Задание - Верните дословно отрывок из текста о Василии Розанове, который ниже, между словами «Василий Розанов и» и «уважаю как публициста.», включая их.

Фрагмент источника -
<<<<

Василий Розанов и головная боль

Какое-то невыносимое противоречие. Берёшься за Розанова — и сложно вообще понять, что писать по итогу. Это писатель, изучая которого, чувствуешь прогрессирующую головную боль. На каждый вопрос у него по три мнения, противоречащих друг другу приблизительно во всём. Сначала пишет антихристианскую книгу, затем христианскую, после чего с новыми силами берётся за антихристианскую книгу и всё ещё недоволен. Розанов всё время мечется между любовью и ненавистью к евреям; и мечется так, что вообще непонятно, можно ли зафиксировать его состояние в конкретную секунду. И, судя по всему, прийти к однозначной точке зрения на Розанова нельзя. Поэтому скажу сразу: я люблю Розанова как писателя, ненавижу как философа, уважаю как публициста.

Почему же Розанова легко возненавидеть как философа? Потому что некоторая часть его взглядов архаична, неприменима к жизни. Была архаична, неприменима к жизни она и при жизни писателя. Потому что он вовсе и не философ в привычном понимании. На заявление «Я последователь философии Розанова» стоило бы отвечать вопросом «Какого из Розановых?», потому что человек этот сам не мог понять, что из его взглядов — истина, а что — нет. Розанов более всех нападал на литературу, но сам был, наверное, одним из самых известных графоманов в истории; притом довольно трудно понять, плоха ли в данном случае графомания вообще.

Но из всех его бесчисленных недостатков формируются и все его многочисленные достоинства. Розанов произвёл революцию в искусстве, ведь, в сущности, его литература переходит из временных видов искусства в пространственные. Его книги — это, если хотите, здание или скульптура. Допустим, он говорит о Христе, и в таком случае Розанов возводит удивительную, красивую статую Христа. Но эта статуя красива только спереди. Поверните её на 180 градусов, и она будет уродлива, её будут покрывать черви и тараканы. А если сделать ещё один аккуратный поворот на 90 градусов, то мы увидим нечто совсем иное, неожиданное и новое.

Форма Розанова — это и есть головная боль, ставшая текстом. Это лихорадочное состояние мысли человека, мечущейся из одного угла в другой и так и не находящей себе места в комнате. Бесконечный спор, который ведёт только один человек. Это пример удивительно свободного духовно человека, не ограниченного никакими философскоми системами, политическими движениями или мнением общественности. Возможно, именно поэтому Розанов сказал: «Всё лучше свободы, «кой-что» лучше свободы, хуже «свободы» вообще ничего нет, и она нужна хулигану, лоботрясу и сутенёру» — ведь он ненавидел всё, что связано с ним самим. Занимался писательством и его ненавидел, хотел уничтожить всю журналистику, но продолжал публиковаться в газетах, не принимал никакие политические идеи и рассуждал на их тему. Да, Розанов — это головная боль. И его литературная форма идеальна в этом роде. Обрывочные зарисовки, короткие экспрессивные рассуждения обо всём на свете — это глубокое отражение «самого процесса мысли» человека, что отмечал Андрей Синявский, говоря о Розанове.

>>>>

Исходные данные -
<<<<

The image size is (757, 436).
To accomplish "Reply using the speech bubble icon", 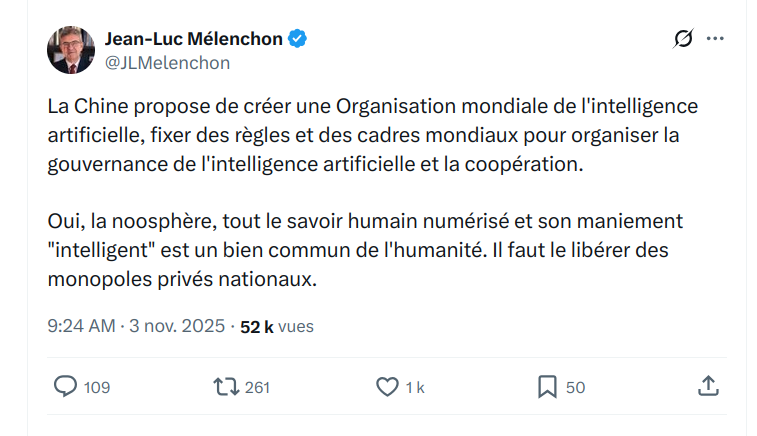I will [65, 387].
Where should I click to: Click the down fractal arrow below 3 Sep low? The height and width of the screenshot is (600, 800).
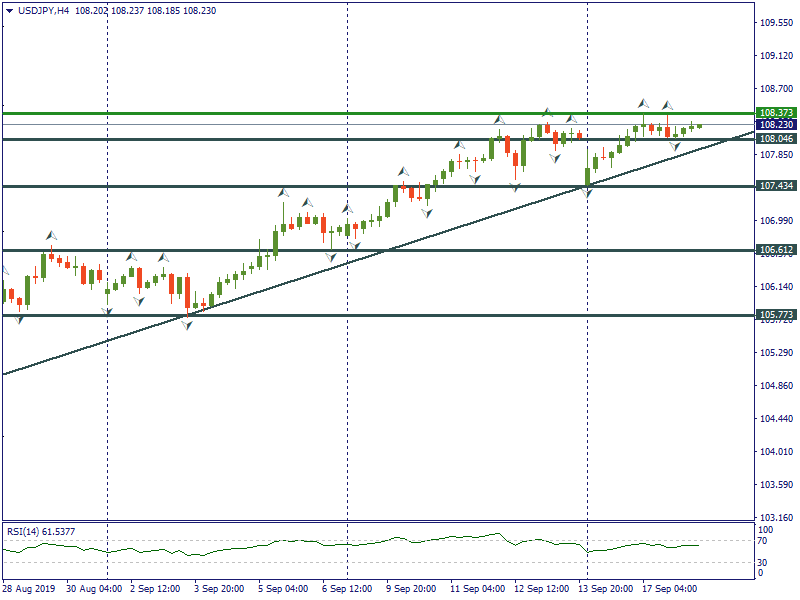(187, 325)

>>>>

Решение задачи -
Василий Розанов и головная боль

Какое-то невыносимое противоречие. Берёшься за Розанова — и сложно вообще понять, что писать по итогу. Это писатель, изучая которого, чувствуешь прогрессирующую головную боль. На каждый вопрос у него по три мнения, противоречащих друг другу приблизительно во всём. Сначала пишет антихристианскую книгу, затем христианскую, после чего с новыми силами берётся за антихристианскую книгу и всё ещё недоволен. Розанов всё время мечется между любовью и ненавистью к евреям; и мечется так, что вообще непонятно, можно ли зафиксировать его состояние в конкретную секунду. И, судя по всему, прийти к однозначной точке зрения на Розанова нельзя. Поэтому скажу сразу: я люблю Розанова как писателя, ненавижу как философа, уважаю как публициста.